**Vorliegender Auszug**
Von Peter Haacke, Starnberg

Eine steuerliche Abgabe für Zweitwohnungen ist nicht besonders beliebt - insbesondere bei jenen, die davon betroffen sind. Einige Gemeinden im Landkreis Starnberg verlangen dennoch schon seit Jahren eine Zweitwohnungssteuer und haben nach anfänglichem Ärger gute Erfahrungen damit gemacht: Zusätzliche Einnahmen entlasten den Etat und beteiligen alle Einwohner an den Infrastrukturkosten. In Starnberg nahm man davon bislang Abstand. Zu groß sei der Aufwand, zu gering die Einnahmen, hieß es stets. Das dürfte sich bald ändern. Der Stadtrat beauftragte am Montag einen Satzungsentwurf zur Erhebung einer Zweitwohnungssteuer, die zunächst auf drei Jahre befristet ist. Die Verwaltung erwartet jährliche Mehreinnahmen in Höhe von rund 350 000 Euro.

Starnbergs Kassen sind leer, und so debattierte der Haupt- und Finanzausschuss im Oktober erstmals wieder über die Zweitwohnungssteuer, die zuletzt in den Jahren 2006 und 2011 abgelehnt worden war. Doch anders als in den Vorjahren ist die Kreisstadt angesichts finanzieller Schieflage und vieler ehrgeiziger Projekte mehr denn je auf Einnahmen angewiesen - auch wenn sie voraussichtlich nur im mittleren sechsstelligen Bereich liegen. Im Stadtrat ergab sich eine kontrovers geführte Debatte, die aber mangels konkreter Zahlen vor allem spekulativ blieb.

Die Verwaltung hatte in den vergangenen Monaten zunächst ihr Melderegister auf aktuellen Stand gebracht. Nach Befragung von insgesamt 974 mit Zweitwohnsitz in Starnberg gemeldeten Personen verblieben noch 691, davon 95 Personen zwischen 18 und 24 Jahre, die in der Regel - so die Annahme - über ein eher geringes Einkommen verfügen. In ihren weiteren Überlegungen stützte sich die Verwaltung auf Durchschnittswerte der Gemeinden Feldafing, Herrsching, Inning, Tutzing und Wörthsee aus, in denen bereits eine Zweitwohnungssteuer erhoben wird.

Quellmaterial
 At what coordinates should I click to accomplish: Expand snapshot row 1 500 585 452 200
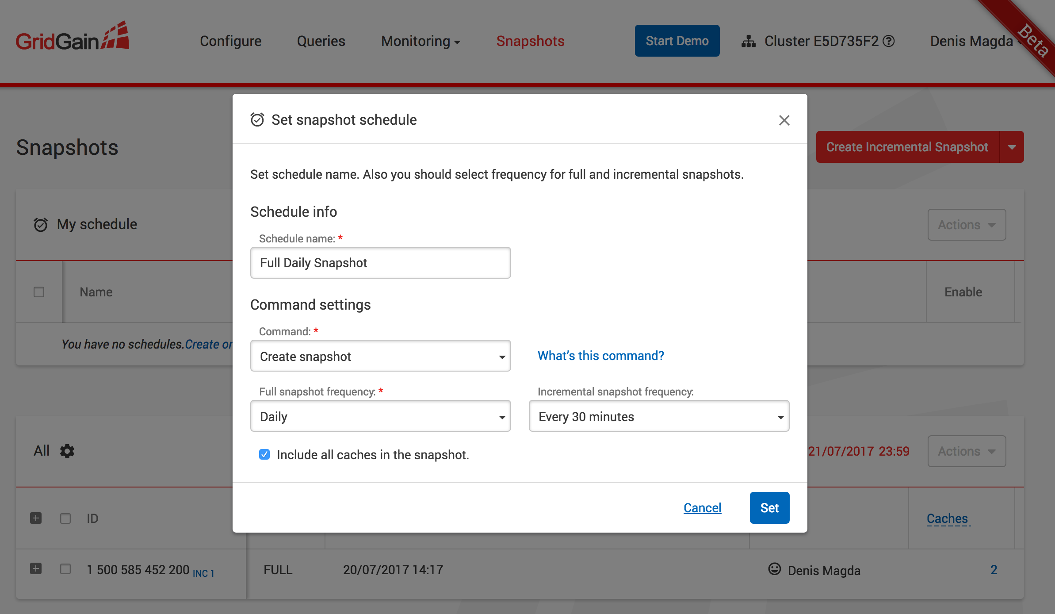point(36,569)
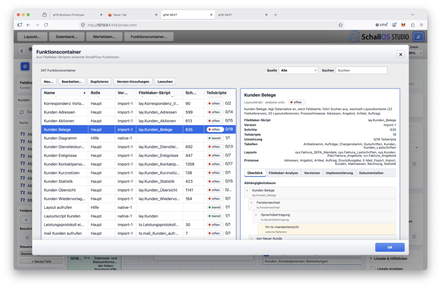Collapse the Fensterwechsel dependency node

pyautogui.click(x=252, y=203)
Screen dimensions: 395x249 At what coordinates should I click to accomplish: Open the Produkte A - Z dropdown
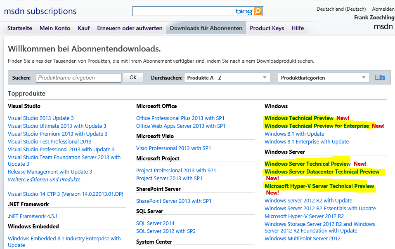click(x=227, y=78)
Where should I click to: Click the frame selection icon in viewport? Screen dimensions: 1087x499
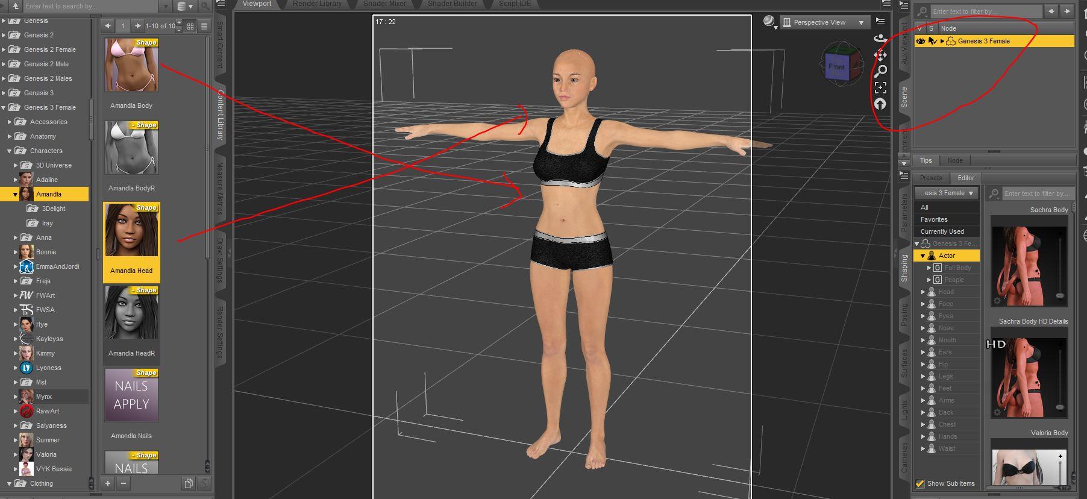pyautogui.click(x=880, y=88)
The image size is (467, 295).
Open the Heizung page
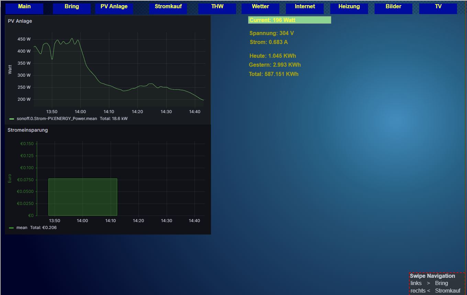point(349,8)
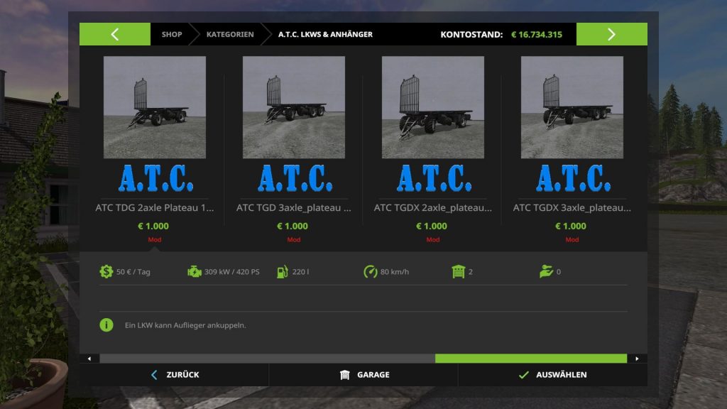
Task: Click the info icon about LKW coupling
Action: [106, 325]
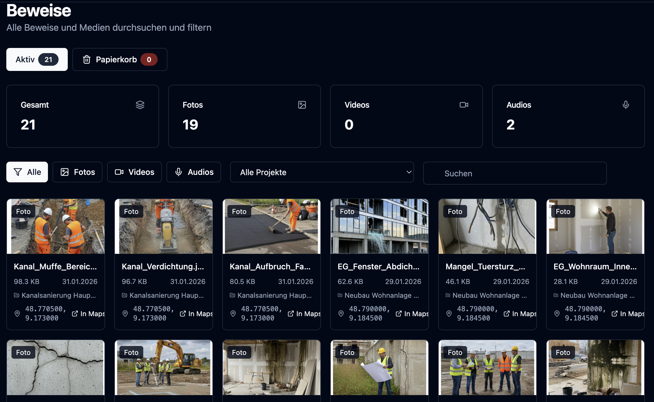Click the photo icon in the Fotos statistics card

click(x=303, y=105)
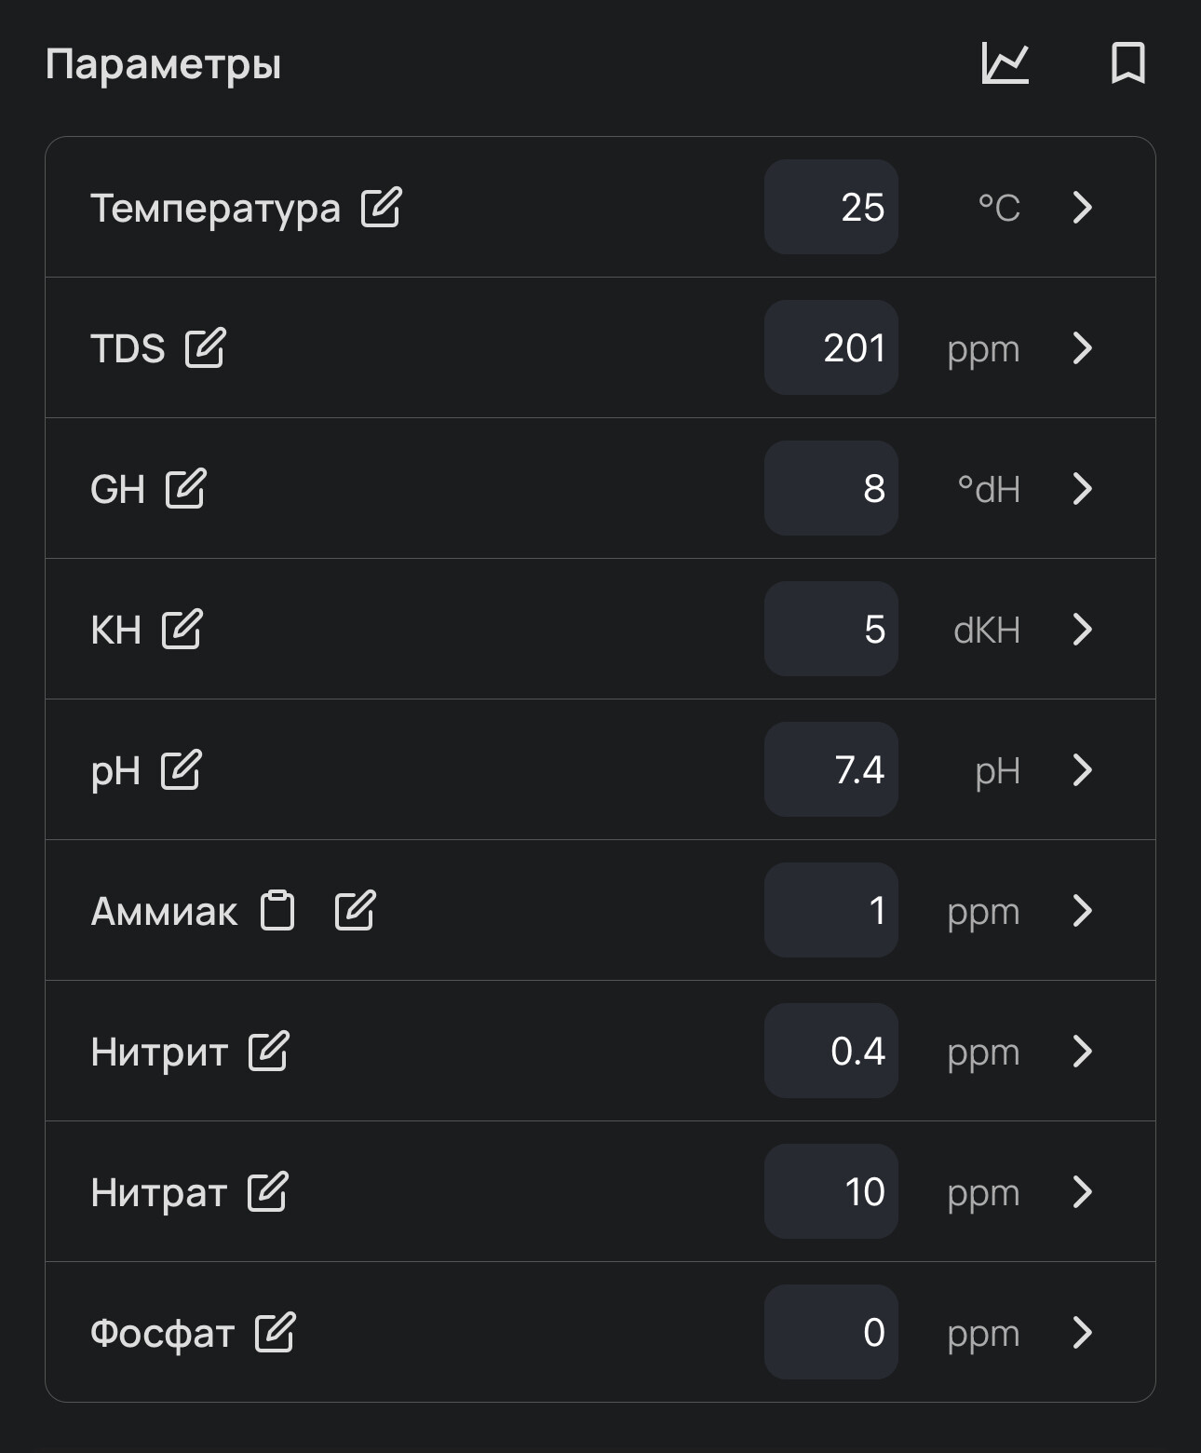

**Angaben zur Aufgabe**
Mit welchen jährlichen Mehreinnahmen rechnet die Verwaltung laut dem Auszug über die Zweitwohnungssteuer in Starnberg? Das Material ist vom Auszug getrennt und steht für sich.

**Richtiges Ergebnis**
Mit rund 350 000 Euro pro Jahr.